Wie tief die fuß­bal­le­ri­sche Riva­lität geht, sieht man auch daran, dass seit sage und schreibe 1964 (!) kein ein­ziger Spieler mehr direkt zwi­schen den beiden Klubs trans­fe­riert wurde. Phil Chis­nall kos­tete damals ledig­lich schlappe 25.000 Pfund und spielte auf der leider nicht mehr exis­tenten Posi­tion des Innen­stür­mers. Außerdem schaffte er das Kunst­stück, zum amtie­renden Meister Liver­pool zu wech­seln, die mit Chis­nall aber nur Siebter wurden, wäh­rend seine Ex-Kol­legen aus Man­chester sou­verän den Titel holten. Immerhin gewann Chis­nall die Meis­ter­schaft im Bad Timing (Quelle rei­chen wir nach), nach nur sechs Spielen in drei Jahren für die Reds zog er weiter zu Sou­thend United. Glück­wunsch.

4.
Beson­ders innig hasste Ex-United-Trainer Alex Fer­gusen den Rivalen. In einem Inter­view ließ Fer­guson wissen: Meine größte Her­aus­for­de­rung war es, Liver­pool von ihrem ver­schis­senen Sockel zu stoßen.
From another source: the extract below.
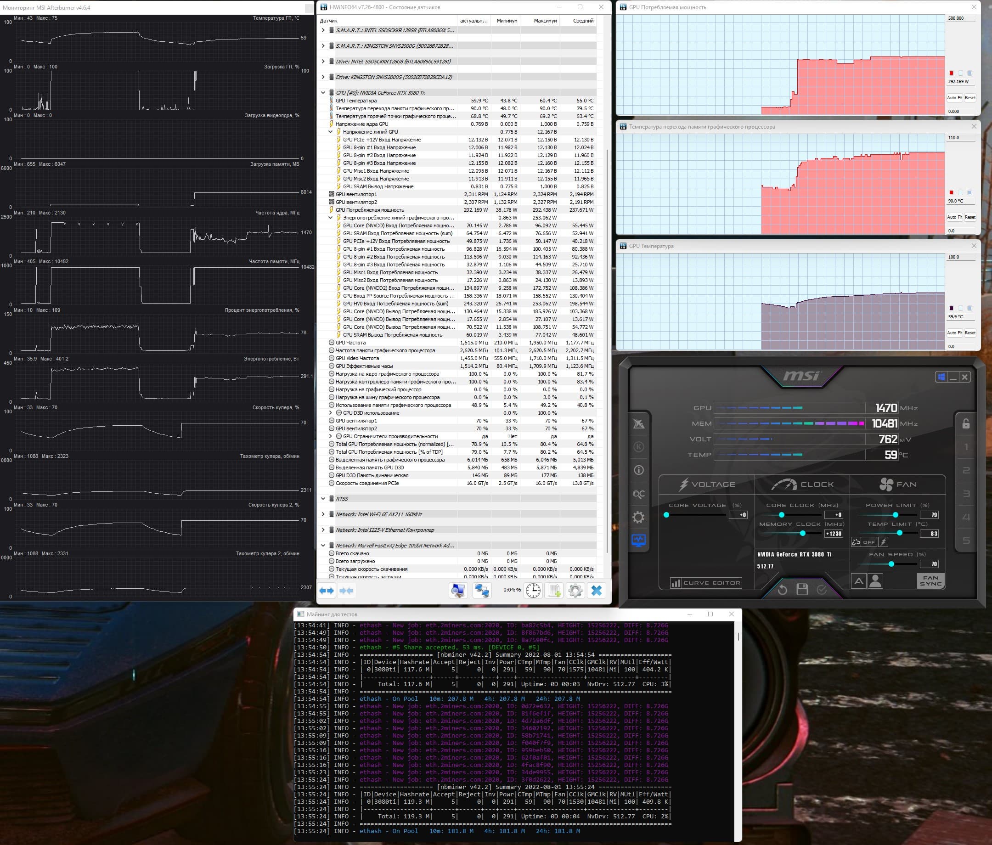Click the Power Limit value field
The width and height of the screenshot is (992, 845).
tap(929, 515)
Und das können Sie so abdru­cken.“ Was wir an dieser Stelle natür­lich gerne nochmal tun, wenn auch nur aus Angst vor Sir Alex’ kaltem Hass. Es war übri­gens auch Fer­guson, der 2007 den Transfer von Gabriel Heinze zu Liver­pool ver­hin­derte. Heinze saß bei United nur noch auf der Bank und bet­telte öffent­lich darum, nach Liver­pool wech­seln zu dürfen. Fer­guson stellte sich quer, der Fall ging vor Gericht und Fer­guson bekam Recht. Und der arme Heinze musste schließ­lich wohl oder übel zu Real Madrid gehen, wo er spa­ni­scher Meister wurde. Armer Kerl.

5.
Seine Anti­pa­thie hätte Sir Alex 1996 um ein Haar mit einer blu­tigen Nase bezahlt. Nachdem Mit­tel­feld-Zam­pano Eric Can­tona das FA-Cup-Finale mit einem späten Tor für United ent­schieden hatte, ent­ging Alex Fer­guson auf dem Weg zur Sie­ger­eh­rung nur knapp dem saf­tigen Faust­schlag eines ent­täuschten und/​oder däm­li­chen Liver­pool-Fans. Fergie reagierte ganz cool: Wenn jemand ver­sucht, mich zu schlagen, weiß er ganz offen­sicht­lich nicht, was für ein guter Kämpfer ich bin.“ Übri­gens: Auch Tor­schütze Can­tona wurde auf dem Weg zur Sie­ger­eh­rung atta­ckiert. Ein Fan erdreis­tete sich, King Eric anzu­spu­cken, und dass King Eric den Fan nicht noch auf den Stufen des Sta­dions zu Klump geschlagen hat, ist der bisher stich­hal­tigste Beweis, dass es die Matrix wirk­lich gibt.